■ **YOUR OBJECTIVE**
Copy out the whole listing below word for word, without the pictures.

■ **DATASET EXTRACT**
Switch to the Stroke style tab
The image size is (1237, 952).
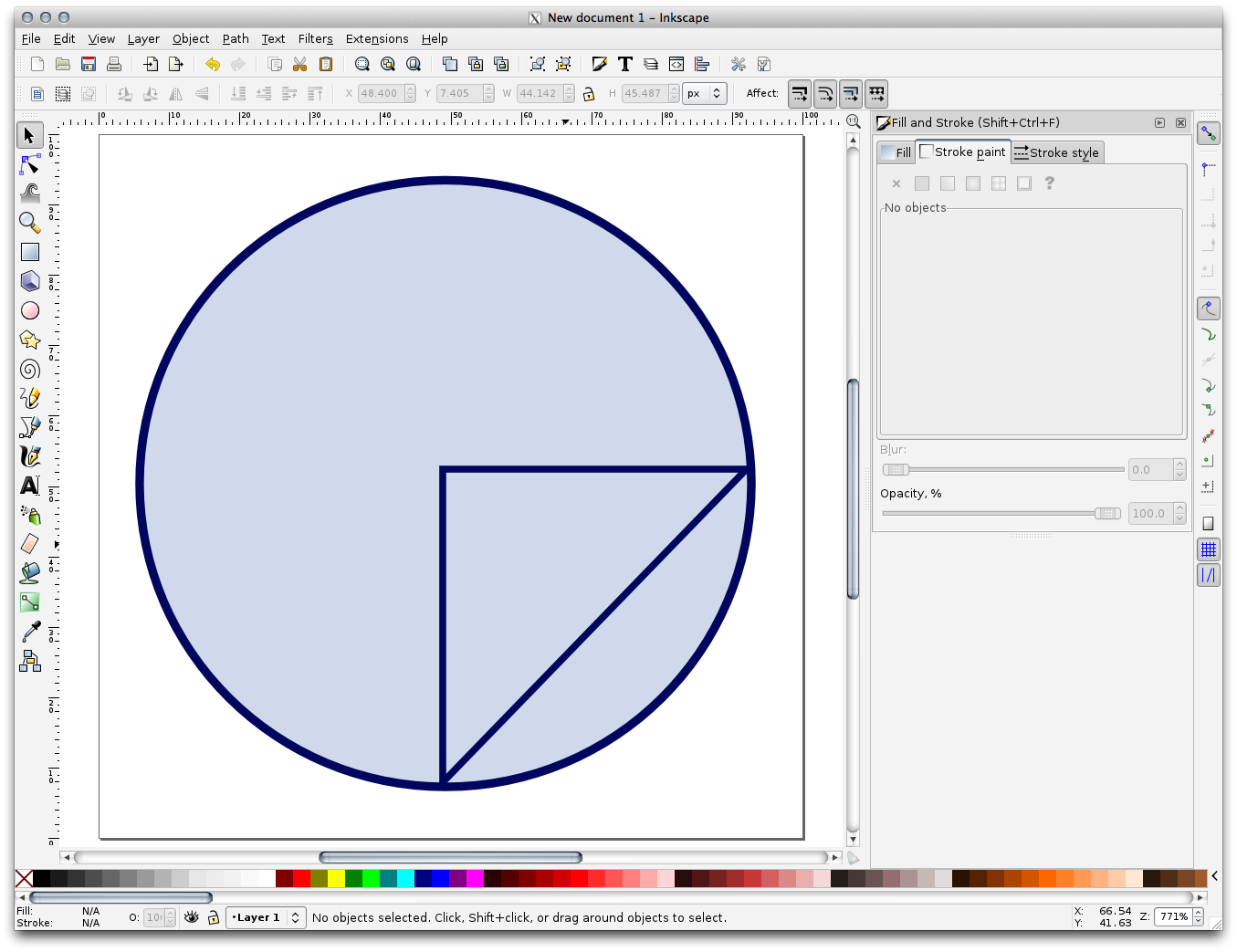(1057, 152)
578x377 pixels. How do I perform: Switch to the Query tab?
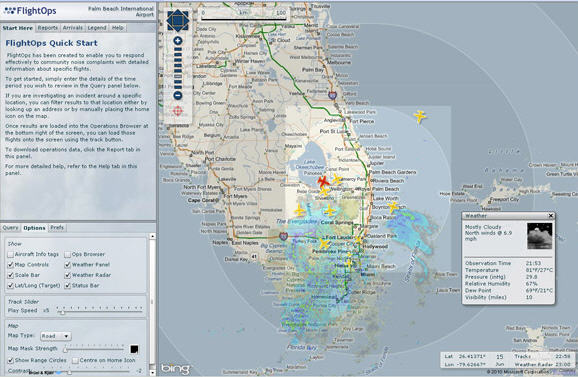click(x=10, y=228)
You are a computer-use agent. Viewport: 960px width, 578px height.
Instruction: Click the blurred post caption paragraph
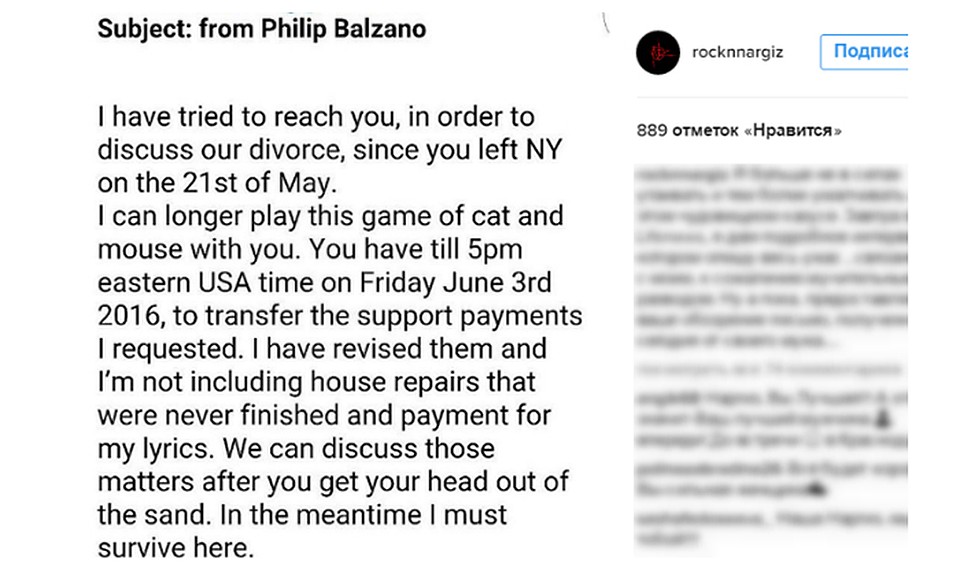coord(771,257)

■ **CORRECT ANSWER**
Switch to the Stroke style tab
The image size is (1237, 952).
(1057, 152)
578x377 pixels. How do I perform: Switch to the Query tab?
click(x=10, y=228)
You are a computer-use agent. Viewport: 960px width, 578px height.
Instruction: Click the blurred post caption paragraph
coord(771,257)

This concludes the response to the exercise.